Q: What is the initial height of the elevator?

A: The initial height of the elevator is 500 feet.

Q: What is the height of the elevator after 5 seconds?

A: The height of the elevator after 5 seconds is 475 feet.

Q: What is the height of the elevator after 10 seconds?

A: The height of the elevator after 10 seconds is 450 feet.

Q: What is the rate of change of the height of the elevator?

A: The rate of change of the height of the elevator is -5 feet per second.

Q: Why is the rate of change of the height of the elevator constant?

A: The rate of change of the height of the elevator is constant because the elevator is descending at a steady rate.

Q: Can the rate of change of the height of the elevator be different at different times?

A: No, the rate of change of the height of the elevator is constant and does not change at different times.

Q: How can we find the rate of change of the height of the elevator at any time t?

A: We can find the rate of change of the height of the elevator at any time t by using the formula:

h'(t) = (h(t + Δt) - h(t)) / Δt

where Δt is a small change in time.

Q: What is the significance of the rate of change of the height of the elevator?

A: The rate of change of the height of the elevator is significant because it tells us how fast the elevator is descending.

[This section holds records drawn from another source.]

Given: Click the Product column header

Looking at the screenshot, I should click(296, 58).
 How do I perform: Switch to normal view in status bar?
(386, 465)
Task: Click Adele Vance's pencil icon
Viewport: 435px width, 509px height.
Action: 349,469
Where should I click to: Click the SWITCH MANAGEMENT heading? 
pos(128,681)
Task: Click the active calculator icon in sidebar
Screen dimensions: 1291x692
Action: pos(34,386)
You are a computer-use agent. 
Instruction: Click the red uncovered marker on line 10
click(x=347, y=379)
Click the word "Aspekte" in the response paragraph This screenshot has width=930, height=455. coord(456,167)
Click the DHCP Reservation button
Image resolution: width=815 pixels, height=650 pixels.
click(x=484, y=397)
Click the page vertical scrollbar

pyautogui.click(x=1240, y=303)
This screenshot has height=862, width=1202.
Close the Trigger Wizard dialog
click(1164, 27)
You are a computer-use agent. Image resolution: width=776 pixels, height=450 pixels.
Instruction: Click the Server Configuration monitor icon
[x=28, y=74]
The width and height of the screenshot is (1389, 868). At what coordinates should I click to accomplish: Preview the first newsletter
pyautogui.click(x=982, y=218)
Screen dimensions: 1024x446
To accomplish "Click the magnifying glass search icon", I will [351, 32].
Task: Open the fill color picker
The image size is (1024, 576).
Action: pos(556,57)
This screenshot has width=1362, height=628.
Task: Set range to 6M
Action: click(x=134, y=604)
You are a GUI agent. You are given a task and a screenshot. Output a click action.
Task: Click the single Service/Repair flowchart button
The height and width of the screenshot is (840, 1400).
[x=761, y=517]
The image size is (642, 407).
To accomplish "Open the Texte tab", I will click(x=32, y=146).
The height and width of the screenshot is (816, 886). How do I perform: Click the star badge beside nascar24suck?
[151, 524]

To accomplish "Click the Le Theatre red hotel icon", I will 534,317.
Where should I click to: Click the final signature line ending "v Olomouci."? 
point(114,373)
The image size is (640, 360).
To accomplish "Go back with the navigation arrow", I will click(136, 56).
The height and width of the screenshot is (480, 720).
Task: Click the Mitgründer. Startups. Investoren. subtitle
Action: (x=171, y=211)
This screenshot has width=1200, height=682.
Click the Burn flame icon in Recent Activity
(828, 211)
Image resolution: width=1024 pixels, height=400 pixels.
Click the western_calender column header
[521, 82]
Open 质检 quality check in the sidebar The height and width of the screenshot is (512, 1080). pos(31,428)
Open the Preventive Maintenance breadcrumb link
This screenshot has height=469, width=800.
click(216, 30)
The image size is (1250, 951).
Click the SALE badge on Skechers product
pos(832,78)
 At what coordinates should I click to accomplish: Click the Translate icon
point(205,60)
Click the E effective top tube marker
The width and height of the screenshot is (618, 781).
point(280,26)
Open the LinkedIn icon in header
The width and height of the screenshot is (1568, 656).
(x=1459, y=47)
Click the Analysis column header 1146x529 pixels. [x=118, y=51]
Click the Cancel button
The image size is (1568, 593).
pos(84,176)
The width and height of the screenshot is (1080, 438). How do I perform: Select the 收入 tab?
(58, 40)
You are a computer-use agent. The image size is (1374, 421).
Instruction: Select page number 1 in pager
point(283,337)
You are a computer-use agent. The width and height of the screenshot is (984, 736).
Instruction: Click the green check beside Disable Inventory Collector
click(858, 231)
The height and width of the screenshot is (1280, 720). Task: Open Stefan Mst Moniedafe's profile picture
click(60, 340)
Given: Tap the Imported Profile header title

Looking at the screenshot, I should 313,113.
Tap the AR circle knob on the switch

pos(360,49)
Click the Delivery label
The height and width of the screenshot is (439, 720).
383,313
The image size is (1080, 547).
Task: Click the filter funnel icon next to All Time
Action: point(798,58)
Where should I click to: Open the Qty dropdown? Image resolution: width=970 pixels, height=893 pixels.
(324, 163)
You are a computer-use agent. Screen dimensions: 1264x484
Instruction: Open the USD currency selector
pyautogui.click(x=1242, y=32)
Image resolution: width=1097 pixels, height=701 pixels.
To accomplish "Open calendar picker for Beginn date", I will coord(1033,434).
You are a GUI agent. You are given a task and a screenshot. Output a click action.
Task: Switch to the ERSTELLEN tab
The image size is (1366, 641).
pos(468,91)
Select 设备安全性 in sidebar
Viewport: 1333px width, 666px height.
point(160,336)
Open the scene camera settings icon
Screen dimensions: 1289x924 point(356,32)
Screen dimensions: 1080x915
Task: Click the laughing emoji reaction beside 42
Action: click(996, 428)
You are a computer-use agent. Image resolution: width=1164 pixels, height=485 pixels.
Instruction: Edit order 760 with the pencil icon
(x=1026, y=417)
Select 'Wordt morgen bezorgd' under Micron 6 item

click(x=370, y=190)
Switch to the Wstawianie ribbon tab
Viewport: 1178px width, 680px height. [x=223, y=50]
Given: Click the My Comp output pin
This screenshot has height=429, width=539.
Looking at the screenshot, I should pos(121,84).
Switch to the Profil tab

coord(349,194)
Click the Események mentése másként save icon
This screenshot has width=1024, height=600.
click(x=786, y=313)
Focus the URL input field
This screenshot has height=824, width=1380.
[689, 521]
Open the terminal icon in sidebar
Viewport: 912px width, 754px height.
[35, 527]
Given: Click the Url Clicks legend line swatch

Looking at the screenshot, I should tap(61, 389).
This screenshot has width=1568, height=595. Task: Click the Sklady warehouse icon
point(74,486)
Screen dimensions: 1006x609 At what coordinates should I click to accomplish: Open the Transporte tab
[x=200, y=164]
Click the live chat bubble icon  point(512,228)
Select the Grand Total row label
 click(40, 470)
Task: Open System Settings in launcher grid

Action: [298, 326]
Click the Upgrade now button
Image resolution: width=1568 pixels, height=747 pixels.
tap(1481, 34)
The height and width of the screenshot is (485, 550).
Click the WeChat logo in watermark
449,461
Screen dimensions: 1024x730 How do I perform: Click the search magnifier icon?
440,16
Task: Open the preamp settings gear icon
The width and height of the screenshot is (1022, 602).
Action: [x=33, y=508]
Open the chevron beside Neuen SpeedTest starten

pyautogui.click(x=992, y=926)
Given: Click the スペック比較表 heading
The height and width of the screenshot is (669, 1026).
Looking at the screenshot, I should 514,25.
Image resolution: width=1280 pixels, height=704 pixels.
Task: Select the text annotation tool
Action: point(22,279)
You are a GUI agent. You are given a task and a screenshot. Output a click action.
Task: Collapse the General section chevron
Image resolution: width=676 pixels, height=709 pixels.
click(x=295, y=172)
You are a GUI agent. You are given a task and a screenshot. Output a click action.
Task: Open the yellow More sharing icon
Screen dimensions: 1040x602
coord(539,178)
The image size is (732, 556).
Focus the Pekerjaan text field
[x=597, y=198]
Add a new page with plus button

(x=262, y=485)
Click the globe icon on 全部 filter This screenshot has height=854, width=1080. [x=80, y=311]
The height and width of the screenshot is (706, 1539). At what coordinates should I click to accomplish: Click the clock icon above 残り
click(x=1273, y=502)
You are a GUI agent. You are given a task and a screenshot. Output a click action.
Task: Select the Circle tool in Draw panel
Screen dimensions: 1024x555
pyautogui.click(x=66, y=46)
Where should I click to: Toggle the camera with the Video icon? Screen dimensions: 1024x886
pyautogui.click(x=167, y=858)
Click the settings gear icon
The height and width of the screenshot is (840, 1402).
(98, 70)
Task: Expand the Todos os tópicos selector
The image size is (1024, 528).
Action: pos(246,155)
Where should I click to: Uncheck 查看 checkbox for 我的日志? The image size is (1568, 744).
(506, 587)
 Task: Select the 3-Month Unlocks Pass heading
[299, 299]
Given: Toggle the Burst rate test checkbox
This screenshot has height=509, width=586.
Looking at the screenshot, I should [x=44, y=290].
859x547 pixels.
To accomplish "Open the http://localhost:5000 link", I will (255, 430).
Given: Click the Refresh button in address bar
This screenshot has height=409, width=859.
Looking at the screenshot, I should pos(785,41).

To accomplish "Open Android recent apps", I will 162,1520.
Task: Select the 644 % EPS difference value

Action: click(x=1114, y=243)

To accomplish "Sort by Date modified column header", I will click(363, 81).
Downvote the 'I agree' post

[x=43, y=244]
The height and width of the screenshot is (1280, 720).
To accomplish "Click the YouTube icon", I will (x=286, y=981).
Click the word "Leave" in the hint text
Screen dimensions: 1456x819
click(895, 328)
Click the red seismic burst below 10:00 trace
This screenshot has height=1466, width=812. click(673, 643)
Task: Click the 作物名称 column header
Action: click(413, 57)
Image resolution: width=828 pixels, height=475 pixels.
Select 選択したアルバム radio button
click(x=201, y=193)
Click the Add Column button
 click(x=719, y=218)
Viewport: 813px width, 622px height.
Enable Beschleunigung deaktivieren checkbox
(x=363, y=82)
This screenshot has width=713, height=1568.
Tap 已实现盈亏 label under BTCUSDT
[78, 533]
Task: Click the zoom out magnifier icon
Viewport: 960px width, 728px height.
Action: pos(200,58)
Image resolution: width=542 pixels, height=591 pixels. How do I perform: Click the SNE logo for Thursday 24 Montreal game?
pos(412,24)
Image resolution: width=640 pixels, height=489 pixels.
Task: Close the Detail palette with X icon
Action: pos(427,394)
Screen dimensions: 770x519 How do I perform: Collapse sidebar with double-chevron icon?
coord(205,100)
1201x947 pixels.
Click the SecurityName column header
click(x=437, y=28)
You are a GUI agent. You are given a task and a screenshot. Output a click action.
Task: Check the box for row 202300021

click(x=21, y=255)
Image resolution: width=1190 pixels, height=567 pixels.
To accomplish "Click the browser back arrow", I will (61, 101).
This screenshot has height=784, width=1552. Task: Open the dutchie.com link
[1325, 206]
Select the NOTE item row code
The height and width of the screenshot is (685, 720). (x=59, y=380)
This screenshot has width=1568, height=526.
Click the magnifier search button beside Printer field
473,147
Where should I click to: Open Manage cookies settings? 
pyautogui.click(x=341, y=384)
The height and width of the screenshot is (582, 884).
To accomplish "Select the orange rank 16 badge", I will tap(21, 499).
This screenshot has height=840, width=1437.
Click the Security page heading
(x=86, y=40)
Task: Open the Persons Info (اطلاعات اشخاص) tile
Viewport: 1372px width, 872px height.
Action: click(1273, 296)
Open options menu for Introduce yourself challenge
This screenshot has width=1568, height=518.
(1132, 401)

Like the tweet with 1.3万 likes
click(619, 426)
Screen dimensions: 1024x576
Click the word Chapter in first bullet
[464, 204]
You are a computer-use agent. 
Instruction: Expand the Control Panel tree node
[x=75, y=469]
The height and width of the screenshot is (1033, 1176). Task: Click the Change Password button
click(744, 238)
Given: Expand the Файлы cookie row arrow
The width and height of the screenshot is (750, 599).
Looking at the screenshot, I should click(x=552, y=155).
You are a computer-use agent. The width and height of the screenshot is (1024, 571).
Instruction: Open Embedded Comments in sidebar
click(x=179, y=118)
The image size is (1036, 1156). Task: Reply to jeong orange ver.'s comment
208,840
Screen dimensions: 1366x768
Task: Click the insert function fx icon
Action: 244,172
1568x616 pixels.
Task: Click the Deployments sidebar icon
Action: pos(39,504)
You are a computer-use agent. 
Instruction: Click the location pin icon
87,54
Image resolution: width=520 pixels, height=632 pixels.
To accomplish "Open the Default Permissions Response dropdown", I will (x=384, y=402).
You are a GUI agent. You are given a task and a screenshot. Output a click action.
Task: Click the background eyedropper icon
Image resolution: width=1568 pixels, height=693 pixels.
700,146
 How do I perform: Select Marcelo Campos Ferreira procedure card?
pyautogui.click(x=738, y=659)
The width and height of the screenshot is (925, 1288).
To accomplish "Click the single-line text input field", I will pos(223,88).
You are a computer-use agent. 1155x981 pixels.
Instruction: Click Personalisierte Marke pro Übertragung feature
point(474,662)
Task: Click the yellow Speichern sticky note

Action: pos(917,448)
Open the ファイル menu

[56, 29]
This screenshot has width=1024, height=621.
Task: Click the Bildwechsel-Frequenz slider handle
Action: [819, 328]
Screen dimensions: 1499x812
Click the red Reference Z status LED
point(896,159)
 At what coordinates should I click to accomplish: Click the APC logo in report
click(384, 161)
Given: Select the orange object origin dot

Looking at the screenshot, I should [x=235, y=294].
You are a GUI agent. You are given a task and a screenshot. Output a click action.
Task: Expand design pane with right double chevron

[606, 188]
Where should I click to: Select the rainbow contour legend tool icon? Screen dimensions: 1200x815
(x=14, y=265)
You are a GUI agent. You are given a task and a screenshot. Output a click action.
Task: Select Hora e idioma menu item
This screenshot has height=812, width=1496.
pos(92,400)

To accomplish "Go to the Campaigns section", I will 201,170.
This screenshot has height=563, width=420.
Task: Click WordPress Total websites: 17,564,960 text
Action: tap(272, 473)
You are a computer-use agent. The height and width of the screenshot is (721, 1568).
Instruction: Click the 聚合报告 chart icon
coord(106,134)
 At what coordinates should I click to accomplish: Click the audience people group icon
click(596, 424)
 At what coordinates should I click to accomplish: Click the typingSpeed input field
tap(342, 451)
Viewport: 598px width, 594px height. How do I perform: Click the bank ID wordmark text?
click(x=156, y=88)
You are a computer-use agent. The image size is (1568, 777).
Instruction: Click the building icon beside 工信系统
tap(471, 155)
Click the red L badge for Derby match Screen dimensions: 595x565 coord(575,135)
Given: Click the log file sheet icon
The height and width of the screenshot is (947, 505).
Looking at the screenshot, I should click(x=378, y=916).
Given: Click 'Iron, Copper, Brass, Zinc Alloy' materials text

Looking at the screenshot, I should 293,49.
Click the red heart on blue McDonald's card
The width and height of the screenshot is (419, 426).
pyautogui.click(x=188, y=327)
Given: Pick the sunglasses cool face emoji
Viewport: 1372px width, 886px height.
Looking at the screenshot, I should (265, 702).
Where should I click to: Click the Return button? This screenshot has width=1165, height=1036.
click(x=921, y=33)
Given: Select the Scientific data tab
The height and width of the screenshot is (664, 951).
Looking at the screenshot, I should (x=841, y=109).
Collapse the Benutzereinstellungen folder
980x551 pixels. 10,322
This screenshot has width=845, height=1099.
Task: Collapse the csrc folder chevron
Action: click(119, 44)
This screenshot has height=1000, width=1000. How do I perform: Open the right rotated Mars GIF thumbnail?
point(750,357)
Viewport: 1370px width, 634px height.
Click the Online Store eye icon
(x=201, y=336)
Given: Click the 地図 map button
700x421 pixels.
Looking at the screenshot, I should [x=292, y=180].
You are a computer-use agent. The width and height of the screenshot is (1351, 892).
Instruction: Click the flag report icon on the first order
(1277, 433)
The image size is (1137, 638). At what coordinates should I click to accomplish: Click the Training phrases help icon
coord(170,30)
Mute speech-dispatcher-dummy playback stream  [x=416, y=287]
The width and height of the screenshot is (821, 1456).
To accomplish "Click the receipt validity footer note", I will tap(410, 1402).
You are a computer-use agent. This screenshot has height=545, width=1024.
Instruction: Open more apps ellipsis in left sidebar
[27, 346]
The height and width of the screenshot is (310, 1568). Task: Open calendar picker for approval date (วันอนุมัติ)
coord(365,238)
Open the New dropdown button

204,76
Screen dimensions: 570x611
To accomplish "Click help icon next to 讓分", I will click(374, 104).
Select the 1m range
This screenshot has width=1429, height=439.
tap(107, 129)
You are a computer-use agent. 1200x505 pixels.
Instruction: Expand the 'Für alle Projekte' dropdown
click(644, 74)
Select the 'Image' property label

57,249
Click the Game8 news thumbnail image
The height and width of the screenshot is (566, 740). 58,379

Q: Can the rate of change of the height of the elevator be positive or negative?

A: The rate of change of the height of the elevator is negative because the elevator is descending.

Q: What is the final height of the elevator?

A: The final height of the elevator is not given in the table, but we can find it by using the formula:

h(t) = h(0) + h'(t) * t

where t is the time in seconds.

Conclusion

We hope that this Q&A article has helped to clarify any questions you may have had about the table that shows how an elevator 500 feet above the ground is descending at a steady rate. If you have any further questions, please don't hesitate to ask.

Final Answer

The final answer is $\boxed{-5}$ feet per second.